La flor de Irupé ("The Irupé Flower"), also known as La flor desnuda ("The Naked Flower") and Love Hunger, is a 1962 black-and-white Argentine erotic crime drama film directed by Alberto Dubois and starring Libertad Leblanc, Luis Alarcón and Héctor Pellegrini. The title is inspired by a Guarani legend about the maiden associated with the Irupé flower. This was Leblanc's first leading role, and the film helped her to achieve international stardom. It was originally released in Argentina's cinemas on October 4, 1962.

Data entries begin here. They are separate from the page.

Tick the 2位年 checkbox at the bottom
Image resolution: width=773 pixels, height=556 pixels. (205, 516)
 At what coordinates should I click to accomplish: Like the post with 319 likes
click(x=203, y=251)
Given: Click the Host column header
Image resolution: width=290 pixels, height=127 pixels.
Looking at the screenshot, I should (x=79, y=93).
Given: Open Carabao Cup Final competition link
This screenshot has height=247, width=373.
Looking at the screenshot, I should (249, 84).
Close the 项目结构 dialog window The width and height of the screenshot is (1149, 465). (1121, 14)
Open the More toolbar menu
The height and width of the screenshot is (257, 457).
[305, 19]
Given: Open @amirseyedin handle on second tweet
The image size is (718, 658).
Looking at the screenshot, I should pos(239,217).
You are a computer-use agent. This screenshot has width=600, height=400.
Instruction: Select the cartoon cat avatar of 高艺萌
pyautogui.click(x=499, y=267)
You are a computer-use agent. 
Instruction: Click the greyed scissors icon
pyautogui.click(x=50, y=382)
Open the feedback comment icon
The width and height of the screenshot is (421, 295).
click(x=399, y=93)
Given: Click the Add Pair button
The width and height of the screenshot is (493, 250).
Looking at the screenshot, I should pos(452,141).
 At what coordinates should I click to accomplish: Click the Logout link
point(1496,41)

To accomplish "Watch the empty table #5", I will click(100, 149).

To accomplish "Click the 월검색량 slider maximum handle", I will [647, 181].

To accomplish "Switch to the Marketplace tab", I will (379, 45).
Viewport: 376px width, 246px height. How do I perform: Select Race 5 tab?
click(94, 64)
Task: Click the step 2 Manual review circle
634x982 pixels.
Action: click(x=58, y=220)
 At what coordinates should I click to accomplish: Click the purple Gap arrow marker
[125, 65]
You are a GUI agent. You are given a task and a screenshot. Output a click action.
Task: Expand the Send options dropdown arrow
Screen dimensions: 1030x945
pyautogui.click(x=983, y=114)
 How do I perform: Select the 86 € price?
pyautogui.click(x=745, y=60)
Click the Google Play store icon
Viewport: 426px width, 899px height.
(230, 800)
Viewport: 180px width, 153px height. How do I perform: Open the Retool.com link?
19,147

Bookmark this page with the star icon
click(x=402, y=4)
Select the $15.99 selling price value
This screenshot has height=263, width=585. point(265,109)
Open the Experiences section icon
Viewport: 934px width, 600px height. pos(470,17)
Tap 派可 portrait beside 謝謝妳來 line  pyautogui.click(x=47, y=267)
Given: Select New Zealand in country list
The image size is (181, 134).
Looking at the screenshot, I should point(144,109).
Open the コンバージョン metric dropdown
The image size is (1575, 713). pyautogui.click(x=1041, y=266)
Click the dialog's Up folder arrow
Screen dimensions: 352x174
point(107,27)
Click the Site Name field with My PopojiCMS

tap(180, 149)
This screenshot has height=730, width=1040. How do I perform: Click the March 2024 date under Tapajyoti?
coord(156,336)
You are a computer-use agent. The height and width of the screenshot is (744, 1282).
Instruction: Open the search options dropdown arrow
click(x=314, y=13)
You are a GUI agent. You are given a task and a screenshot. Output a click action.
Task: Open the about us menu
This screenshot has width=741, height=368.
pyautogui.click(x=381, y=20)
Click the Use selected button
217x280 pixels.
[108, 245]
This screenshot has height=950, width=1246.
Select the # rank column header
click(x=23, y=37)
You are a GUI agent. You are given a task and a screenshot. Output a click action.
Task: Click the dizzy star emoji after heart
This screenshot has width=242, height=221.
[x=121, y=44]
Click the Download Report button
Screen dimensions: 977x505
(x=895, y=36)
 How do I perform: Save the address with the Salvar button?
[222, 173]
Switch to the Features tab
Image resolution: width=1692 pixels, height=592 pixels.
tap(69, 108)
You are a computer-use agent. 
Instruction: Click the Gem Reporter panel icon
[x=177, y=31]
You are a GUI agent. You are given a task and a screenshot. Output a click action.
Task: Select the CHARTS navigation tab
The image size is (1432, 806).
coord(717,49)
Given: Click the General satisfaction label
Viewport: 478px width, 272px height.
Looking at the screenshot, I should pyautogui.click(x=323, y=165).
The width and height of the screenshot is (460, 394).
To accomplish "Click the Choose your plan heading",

La flor de Irupé gained attention for its daring inclusion of nudity, unusual for its time, and the undeniable physical allure of the lead character. This bold approach contributed to its success at the box office, propelling 24-year-old Libertad Leblanc to become a prominent sex symbol of the era, particularly in Argentina and Mexico.

== Synopsis ==
Three bank robbers, on the run after a heist, stumble upon a secluded hut in the Iberá wetlands. The cabin is already inhabited by an old trapper, a hermit, and an eccentric man. Seeking refuge, the fugitives decide to lie low there. As days pass, boredom and a lack of female company make them uneasy. One evening, Roberto, one of the criminals, discovers a beautiful blonde girl bathing naked in the river. Intrigued, he shares the encounter with his partners. The old trapper then narrates the local legend of "La flor de Irupé/The Irupé Flower", a ghostly maiden who appears in the river during full moons, seeking to reunite with her dead husband. Despite the unsettling story, the criminals remain skeptical. However, days later, Roberto encounters the girl again, revealing her name as Marta, a real and living person. The two form a romantic connection, but soon complications arise for both of them.

== Cast ==
- Libertad Leblanc ... Marta
- Luis Alarcón ... Roberto
- Héctor Pellegrini ... El ladrón (The Thief)
- Mario Amaya ... Indio (The Indian)
- Héctor Carrión ... El Sapo (The Toad)
- Alberto Barcel ... Don Lucas
- Mario Casado
- Amelia Folcini
- Jorge L. Fossati
- Carlos García

== Alternative color version ==
The reissued video of the film by Something Weird Video —released in the Twisted Sex series, Vol. 18 (1998)— features a 12-minute color sequence narrating the old man's story. As the original film was entirely shot in black and white, Something Weird Video added this recent color sequence for the trailer and promotional poster only. La flor de Irupé is now cataloged by Something Weird Video under the international title Love Hunger. The website notes its U.S. release in 1965, three years after its actual debut in Argentina.